CONDÉ NAST PORTFOLIO INVESTIGATES WHETHER
CHIQUITA FINANCED MURDER IN COLOMBIA
PLUS: INSIDE KAHR ARMS, AN EXCLUSIVE INTERVIEW WITH C.E.O. JUSTIN MOON, HEIR TO THE UNIFICATION CHURCH; STARWOOD’S BARRY STERNLICHT EXACTS HIS REVENGE; AND RITA BENSON LEBLANC SAVES THE SAINTS
New York—In the October 2007 issue of Condé Nast Portfolio, senior writer Kevin Gray investigates how, for years, Chiquita Brands International, the $655 million fruit giant, secretly paid off death squads in Colombia, slipping into a bloodsoaked scandal which has implicated major players in the U.S., and may engulf other U.S. firms doing business in Colombia. (“Banana Wars,” p. 166). Gray reports how between 1997 and 2004, Chiquita gave $1.7 million to the United Self-Defense Forces of Colombia, or A.U.C., whose death squads destroyed unions, terrorized workers, and killed thousands of civilians.

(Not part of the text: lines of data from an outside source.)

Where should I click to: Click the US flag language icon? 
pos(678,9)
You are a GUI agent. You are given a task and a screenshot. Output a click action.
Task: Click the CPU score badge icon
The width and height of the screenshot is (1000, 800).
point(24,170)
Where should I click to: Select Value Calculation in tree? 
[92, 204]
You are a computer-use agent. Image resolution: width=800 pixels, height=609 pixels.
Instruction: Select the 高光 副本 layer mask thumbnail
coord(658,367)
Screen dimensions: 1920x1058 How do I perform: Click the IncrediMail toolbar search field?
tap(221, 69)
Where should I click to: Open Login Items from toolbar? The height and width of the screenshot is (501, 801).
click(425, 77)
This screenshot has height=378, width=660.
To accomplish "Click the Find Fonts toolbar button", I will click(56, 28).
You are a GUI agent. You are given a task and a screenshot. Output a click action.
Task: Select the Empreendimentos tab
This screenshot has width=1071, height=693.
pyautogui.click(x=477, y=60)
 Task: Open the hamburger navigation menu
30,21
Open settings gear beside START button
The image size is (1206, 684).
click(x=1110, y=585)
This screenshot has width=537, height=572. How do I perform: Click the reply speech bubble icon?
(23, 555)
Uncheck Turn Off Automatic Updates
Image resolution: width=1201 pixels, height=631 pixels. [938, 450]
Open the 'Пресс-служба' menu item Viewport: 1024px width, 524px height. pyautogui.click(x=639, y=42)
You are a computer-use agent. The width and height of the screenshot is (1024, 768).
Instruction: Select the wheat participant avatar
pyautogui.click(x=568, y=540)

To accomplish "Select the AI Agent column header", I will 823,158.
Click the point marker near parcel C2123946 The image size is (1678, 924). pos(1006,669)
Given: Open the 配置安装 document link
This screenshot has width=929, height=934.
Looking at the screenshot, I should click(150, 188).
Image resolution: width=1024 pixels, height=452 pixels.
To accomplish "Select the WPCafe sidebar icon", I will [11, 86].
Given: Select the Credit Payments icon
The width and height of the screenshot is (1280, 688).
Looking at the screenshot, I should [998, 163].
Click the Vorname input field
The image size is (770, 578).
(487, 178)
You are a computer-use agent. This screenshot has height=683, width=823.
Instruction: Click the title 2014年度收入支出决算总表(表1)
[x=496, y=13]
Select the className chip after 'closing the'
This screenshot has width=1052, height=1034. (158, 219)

Chiquita’s top officials admit approving the payments but say they thought that if they didn’t pay, the A.U.C. would kill its employees and attack its facilities, Gray writes, noting that in an agreement with the Justice Department, Chiquita negotiated a plea agreement and will pay a $25 million fine. Gray notes that the links between Colombia’s political and military elite and the paramilitary group have so far led to the arrest of more than a dozen current and former Colombian congressmen. Two jailed leaders of the A.U.C. (which agreed to disband last year) have testified in Colombian courts that many multinational corporations doing business in Colombia paid them off. Congressman Bill Delahunt (D-MA), who is leading a House subcommittee investigation, tells Gray he plans to call the Coca-Cola Co., Nestlé, Occidental Petroleum, and Drummond, among others, into congressional hearings. “We want to know if American companies are fueling the violence that has beset Colombia for decades,” Delahunt says. All four companies deny they funded paramilitaries. Gray points out that Chiquita’s lawyers have struggled to explain publicly that the firm had to make a choice between “life and law” and that it chose the “humanitarian” route of protecting its workers. “This company was in a bad position dealing with bad guys,” says Eric Holder, a lawyer for Chiquita. “There’s absolutely no suggestion of any personal gain here. It’s not a case like Tyco, where someone is squirreling money away. No one is out buying great shower curtains.”Also in the October issue:
“His Fault” (p. 68). Contributing editor John Cassidy writes that the current turmoil on Wall Street is largely a result of policy decisions former Chairman of the Federal Reserve Board Alan Greenspan made during his final years. “By keeping interest rates too low for too long, he encouraged a borrowing-fueled speculative binge, which has now given way to a credit squeeze. By failing to crack down on the mortgage industry, he allowed subprime hucksters to peddle dubious loans, which the financial industry’s math whizzes packaged for investors. “Coming on top of his role in creating the internet-stock mania a decade ago, the mistakes Greenspan made—now playing out in home foreclosures and hedge fund collapses—will surely color historians’ views of his long tenure, if not his own account of it,” Cassidy writes, describing how, instead of criticizing the housing and derivatives bubbles, Greenspan celebrated them, in a spirit reminiscent of Ayn Rand. “Given Greenspan’s inaction during his final years in office, our current crunch was pretty much inevitable. In addition to reducing interest rates to 1 percent, he rejected calls for more vigorous oversight of the mortgage industry…. Rather than ruminating over the conundrum of why long-term interest rates were so low, he should have been taking vigorous action to burst the credit bubble. For a Fed chairman to have one speculative bubble inflate during his tenure is an indictment; to have two of them qualifies him as a serial bubble blower.” Cassidy points out that Greenspan did get one thing right: his retirement date and how now his successor, Ben Bernanke, faces a daunting cleanup.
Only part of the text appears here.